It's official, women do process pain differently than men
A new study has revealed that men and women process pain differently, and that could lead to the development of 'his and hers' painkillers.
The study, conducted by Michael Salter of Toronto University and Jeffrey Mogil, a pain researcher at McGill University in Montreal, used mice to examine chronic pain.
Up to now, science believed that microglia were the immune cells used to transmit pain from the point of injury around the nervous system, increasing sensitivity in the area of the pain.
However, when the study blocked or genetically modified these cells in mice, it only blocked the pain for male mice.
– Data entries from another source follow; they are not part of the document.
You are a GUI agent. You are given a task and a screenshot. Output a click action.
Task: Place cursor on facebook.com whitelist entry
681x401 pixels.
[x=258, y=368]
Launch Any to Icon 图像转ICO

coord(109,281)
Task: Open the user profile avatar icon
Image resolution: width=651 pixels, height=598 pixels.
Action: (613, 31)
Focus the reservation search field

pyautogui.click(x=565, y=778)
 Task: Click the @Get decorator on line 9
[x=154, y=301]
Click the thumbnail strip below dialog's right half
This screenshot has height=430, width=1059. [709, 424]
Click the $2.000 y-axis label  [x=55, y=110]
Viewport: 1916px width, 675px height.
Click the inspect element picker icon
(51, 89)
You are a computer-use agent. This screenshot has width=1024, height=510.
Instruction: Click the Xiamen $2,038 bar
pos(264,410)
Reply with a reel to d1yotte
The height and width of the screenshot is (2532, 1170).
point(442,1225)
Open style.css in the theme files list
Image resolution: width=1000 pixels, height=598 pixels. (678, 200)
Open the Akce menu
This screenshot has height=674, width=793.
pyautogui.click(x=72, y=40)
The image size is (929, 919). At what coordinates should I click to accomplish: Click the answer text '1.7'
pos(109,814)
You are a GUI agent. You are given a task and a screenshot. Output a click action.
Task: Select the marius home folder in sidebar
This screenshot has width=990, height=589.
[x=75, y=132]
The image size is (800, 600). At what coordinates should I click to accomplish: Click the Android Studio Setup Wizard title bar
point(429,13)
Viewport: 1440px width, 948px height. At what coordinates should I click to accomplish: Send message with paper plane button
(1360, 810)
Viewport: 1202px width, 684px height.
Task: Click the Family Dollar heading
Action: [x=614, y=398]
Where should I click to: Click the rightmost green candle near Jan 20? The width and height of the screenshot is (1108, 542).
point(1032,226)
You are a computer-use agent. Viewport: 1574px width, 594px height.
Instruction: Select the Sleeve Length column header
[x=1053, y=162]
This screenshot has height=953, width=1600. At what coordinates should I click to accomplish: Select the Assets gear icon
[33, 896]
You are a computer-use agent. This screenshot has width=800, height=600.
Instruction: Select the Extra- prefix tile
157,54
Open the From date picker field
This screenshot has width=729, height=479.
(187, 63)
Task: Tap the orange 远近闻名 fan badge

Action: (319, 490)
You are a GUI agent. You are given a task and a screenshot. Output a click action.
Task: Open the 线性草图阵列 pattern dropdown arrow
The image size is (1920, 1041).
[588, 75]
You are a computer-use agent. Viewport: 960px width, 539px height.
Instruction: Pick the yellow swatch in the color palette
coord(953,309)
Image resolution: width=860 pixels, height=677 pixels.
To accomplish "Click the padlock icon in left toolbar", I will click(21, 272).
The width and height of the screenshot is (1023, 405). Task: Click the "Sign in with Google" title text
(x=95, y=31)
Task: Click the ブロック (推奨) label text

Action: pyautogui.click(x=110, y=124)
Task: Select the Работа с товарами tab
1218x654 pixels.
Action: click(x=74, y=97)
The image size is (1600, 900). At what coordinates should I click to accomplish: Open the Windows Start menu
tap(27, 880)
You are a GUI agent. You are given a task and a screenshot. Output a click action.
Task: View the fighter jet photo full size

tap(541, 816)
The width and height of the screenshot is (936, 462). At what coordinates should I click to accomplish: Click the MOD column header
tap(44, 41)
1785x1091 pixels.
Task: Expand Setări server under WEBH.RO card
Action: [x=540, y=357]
Female mice, it appears, transfer the pain using a totally different, and not yet fully understood, system.
Co-author Michael Salter of Toronto University said: ‘Understanding the pathways of pain and sex differences is absolutely essential as we design the next generation of more sophisticated, targeted pain medications.
‘We believe that mice have very similar nervous systems to humans, especially for a basic evolutionary function like pain, so these findings tell us there are important questions raised for human pain drug development.
Mogill said: ‘Research has demonstrated that men and women have different sensitivity to pain and that more women suffer from chronic pain than men.
'But the assumption has always been that the wiring of how pain is processed is the same in both sexes.
‘The realisation that the biological basis for pain between men and women could be so fundamentally different raises important research and ethical questions if we want to reduce suffering.’
This may mean that men and women need different painkillers to combat similar injuries and more research will be needed into curbing pain transmitted in a non-microglia way.
The study was published today in the journal Nature Neuroscience.